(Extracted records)
━━━━━━━━━━
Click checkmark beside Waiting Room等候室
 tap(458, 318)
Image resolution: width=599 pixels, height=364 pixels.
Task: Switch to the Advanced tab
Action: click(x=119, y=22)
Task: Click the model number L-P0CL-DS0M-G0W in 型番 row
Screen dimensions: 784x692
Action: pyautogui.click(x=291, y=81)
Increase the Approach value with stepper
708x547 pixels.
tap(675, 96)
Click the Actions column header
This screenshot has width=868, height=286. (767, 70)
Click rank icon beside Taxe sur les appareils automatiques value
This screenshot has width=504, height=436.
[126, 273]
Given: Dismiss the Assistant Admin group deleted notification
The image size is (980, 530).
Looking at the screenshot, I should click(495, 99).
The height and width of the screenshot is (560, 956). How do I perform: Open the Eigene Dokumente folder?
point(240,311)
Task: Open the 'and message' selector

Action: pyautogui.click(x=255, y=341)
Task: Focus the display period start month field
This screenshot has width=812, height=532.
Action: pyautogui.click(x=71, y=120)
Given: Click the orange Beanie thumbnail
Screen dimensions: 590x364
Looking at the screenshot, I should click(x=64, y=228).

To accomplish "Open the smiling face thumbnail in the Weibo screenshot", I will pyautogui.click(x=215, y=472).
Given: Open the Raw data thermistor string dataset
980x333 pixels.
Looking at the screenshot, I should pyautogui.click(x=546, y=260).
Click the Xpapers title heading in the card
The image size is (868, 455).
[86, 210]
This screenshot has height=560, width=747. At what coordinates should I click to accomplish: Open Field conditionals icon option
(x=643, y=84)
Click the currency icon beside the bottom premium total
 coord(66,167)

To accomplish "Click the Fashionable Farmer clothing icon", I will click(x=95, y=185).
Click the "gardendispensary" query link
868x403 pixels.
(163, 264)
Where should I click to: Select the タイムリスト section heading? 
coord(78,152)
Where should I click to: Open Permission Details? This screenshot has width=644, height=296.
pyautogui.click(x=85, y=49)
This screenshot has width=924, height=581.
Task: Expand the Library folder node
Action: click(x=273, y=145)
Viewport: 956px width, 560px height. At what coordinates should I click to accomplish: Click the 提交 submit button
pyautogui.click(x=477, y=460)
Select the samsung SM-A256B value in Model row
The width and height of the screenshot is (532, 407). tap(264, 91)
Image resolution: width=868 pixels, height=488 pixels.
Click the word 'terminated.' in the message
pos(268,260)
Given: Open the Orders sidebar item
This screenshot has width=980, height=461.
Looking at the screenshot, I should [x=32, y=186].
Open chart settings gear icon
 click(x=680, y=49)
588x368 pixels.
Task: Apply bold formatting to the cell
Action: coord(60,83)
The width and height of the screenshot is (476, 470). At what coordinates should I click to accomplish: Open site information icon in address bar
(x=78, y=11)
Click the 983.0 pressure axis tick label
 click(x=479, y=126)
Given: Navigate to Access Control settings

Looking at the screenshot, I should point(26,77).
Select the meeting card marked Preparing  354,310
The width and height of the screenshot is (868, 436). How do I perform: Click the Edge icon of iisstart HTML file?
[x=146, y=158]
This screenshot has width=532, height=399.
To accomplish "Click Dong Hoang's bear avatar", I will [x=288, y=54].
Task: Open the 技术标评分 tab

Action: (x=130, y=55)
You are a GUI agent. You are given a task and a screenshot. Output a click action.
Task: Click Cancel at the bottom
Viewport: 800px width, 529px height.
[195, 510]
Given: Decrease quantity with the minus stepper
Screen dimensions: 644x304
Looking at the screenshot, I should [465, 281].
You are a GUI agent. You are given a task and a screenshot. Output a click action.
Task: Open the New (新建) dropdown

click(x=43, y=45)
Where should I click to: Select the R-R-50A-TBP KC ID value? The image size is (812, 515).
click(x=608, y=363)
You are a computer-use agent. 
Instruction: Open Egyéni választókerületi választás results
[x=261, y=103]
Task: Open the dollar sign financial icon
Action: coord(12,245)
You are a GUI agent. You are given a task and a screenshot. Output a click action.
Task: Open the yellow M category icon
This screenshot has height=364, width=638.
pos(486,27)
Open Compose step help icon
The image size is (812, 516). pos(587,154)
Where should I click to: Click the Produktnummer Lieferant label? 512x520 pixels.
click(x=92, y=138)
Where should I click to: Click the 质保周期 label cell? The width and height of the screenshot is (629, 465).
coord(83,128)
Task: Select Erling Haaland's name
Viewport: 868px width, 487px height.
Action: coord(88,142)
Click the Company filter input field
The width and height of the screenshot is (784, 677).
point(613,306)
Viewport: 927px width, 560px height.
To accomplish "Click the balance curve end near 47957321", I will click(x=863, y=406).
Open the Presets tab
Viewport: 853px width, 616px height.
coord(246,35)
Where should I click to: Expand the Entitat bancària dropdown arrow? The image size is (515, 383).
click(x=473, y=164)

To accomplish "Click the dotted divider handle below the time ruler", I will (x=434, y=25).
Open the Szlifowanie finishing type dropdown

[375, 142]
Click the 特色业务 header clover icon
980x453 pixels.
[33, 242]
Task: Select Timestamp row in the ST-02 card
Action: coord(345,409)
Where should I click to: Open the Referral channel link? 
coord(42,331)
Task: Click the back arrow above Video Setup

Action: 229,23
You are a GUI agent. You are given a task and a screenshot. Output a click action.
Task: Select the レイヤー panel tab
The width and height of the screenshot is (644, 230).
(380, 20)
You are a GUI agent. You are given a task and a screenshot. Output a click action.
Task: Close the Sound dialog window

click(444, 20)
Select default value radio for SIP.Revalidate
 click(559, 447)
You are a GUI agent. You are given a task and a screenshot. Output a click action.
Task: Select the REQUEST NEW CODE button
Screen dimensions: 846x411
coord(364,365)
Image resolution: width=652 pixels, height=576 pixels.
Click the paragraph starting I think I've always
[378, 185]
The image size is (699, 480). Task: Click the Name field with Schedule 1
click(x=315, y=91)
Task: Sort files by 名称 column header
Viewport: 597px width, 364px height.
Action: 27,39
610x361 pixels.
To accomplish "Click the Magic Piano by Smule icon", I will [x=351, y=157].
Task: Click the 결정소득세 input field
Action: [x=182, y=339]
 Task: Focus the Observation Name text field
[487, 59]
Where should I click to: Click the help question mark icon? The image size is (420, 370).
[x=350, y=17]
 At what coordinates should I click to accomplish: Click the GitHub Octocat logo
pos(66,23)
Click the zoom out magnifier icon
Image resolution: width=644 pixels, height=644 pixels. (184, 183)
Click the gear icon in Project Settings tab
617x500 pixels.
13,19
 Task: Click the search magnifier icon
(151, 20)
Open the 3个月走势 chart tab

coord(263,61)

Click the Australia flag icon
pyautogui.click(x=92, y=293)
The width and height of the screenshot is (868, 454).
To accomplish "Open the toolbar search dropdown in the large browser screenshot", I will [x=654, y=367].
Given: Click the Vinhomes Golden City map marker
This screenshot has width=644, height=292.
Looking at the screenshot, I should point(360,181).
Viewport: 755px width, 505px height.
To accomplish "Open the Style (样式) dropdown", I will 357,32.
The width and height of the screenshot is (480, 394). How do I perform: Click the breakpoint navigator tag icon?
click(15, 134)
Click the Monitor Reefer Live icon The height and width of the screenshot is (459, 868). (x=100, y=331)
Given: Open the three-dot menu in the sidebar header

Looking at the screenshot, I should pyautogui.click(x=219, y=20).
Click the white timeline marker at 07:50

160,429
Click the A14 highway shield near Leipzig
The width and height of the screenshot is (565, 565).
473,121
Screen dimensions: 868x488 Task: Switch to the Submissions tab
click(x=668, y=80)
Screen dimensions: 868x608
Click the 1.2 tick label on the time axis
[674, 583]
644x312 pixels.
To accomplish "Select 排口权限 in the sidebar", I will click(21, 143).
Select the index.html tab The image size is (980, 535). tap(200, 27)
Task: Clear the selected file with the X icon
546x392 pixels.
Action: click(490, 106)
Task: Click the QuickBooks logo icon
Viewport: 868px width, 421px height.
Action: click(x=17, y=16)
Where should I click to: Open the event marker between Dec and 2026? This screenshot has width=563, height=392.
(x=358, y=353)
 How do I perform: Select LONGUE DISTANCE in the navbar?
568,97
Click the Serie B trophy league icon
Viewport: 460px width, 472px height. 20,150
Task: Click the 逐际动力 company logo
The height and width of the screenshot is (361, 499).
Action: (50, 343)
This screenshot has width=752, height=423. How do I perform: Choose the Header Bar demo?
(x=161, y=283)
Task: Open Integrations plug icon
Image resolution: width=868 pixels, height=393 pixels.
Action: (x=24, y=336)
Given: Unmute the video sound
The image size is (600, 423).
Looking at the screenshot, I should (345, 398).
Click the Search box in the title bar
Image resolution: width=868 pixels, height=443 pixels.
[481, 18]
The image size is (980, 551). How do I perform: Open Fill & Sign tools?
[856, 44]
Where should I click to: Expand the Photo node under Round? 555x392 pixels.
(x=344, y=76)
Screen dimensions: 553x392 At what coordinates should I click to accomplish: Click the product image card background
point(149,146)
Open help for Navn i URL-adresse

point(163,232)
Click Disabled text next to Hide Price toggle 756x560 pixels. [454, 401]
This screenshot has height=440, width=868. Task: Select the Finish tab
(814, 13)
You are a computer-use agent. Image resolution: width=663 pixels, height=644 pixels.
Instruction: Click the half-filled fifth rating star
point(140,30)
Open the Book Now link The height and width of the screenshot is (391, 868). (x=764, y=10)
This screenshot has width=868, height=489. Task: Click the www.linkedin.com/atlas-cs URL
━━━━━━━━━━
[Task statement]:
The lines from the beginning of the records through the line containing "Task: Click the model" should be reproduced exactly. Include nothing else.

[Answer space]:
Click checkmark beside Waiting Room等候室
 tap(458, 318)
Image resolution: width=599 pixels, height=364 pixels.
Task: Switch to the Advanced tab
Action: click(x=119, y=22)
Task: Click the model number L-P0CL-DS0M-G0W in 型番 row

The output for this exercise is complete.